Having read all of Daniel Silva’s spy novels that feature Gabriel Allon and his team of talented Israeli intelligence specialized spies, I could not resist getting to The New Girl as soon as possible. None of the other books (there are 18 of them) deals with a global situation that is quite as recent as the one we find here. Silva always uses his spy Allon, now the head of the Israeli Intelligence Service to make sure that bad actors pay for the mayhem they cause and that the activities of the bad actors cease and desist. Often evil doers must die to insure that they will not eventually practice their crimes and terrors at some other point in the future.

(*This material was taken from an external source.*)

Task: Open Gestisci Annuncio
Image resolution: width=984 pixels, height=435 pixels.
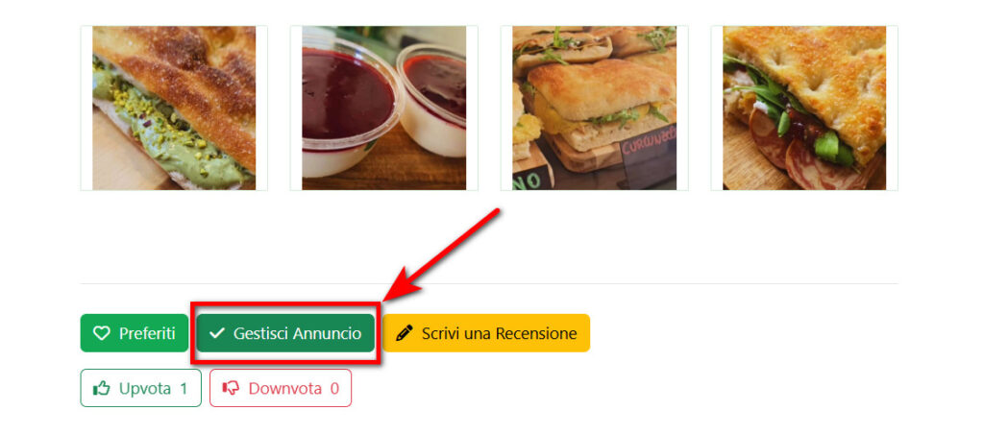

This time Daniel Silva wants to remind us of how important journalists and journalism are to maintaining the freedoms that people treasure. We are reminded that one of the first things dictators often do is shut down the free press and support a press that is merely a mouthpiece for the leader. The most shocking recent example involved the murder and dismemberment of Jamal Khashoggi by a Saudi assassination team sent into a Turkish embassy, perhaps by Mohammed bin Salman (MBS) the heir to the throne in Saudi Arabia, although he denies it. In a way this novel attempts to do the same thing that Quentin Tarantino did in his most recent movie Once Upon a Time in Hollywoodby righting a wrong, although in both cases we know that a fictional revision of history cannot really right a past wrong. However revenge fiction can offer some personal satisfaction.

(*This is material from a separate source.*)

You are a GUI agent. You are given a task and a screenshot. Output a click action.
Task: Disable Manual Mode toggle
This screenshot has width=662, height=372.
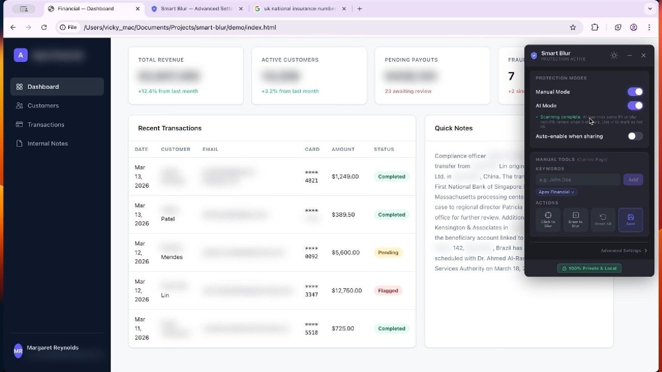point(635,92)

The names have been changed of course, MBS becomes Khalid bin Mohammed bin Abdulaziz Al Saud. who is buying a painting in NYC from our old friend Sarah Bancroft, occasionally part of Gabriel’s team, when his daughter at a exclusive private school in kidnapped. She is only twelve. Who would know where she was? Who would abduct her? The reasons are not as mysterious. There could be many reasons why Khalid might attract violence. Stealing a child is a low-life way to get the attention of someone this powerful and it is probable that it involves a hope to get Khalid out in the open in order to kill him.
Omar Nawwaf is the name of the fictional character who faces the same fate as Khashoggi and whose murder disgusts people around the world and causes us to stop noticing that MBS is handsome and to just remember that he is ruthless. The world reacts similarly to the killing of Omar Nawwaf in Silva’s book but people who know about the kidnapping of his daughter (very few people) do not believe in punishing the child for the sins of the father. Omar was trying to give Kahlid information about a plot against him by his uncle when he was assassinated. Omar’s wife, Hanifa Khoury, eventually shares what Omar learned with Gabriel, but only to help save the child.
How does it all end? Well, as usual, bummer, I can’t tell you. All the other Gabriel Allon books deal with history that is further in the past. You may feel that this particular piece of global terror is too fresh to qualify for Silva’s fictional treatment of it. People’s reactions will probably be personal and varied. Although many of my favorite characters appear and there is the beginning of a romance that readers should like (but Gabriel does not think will work), I can’t help but feel that it may have been too soon to approach this subject.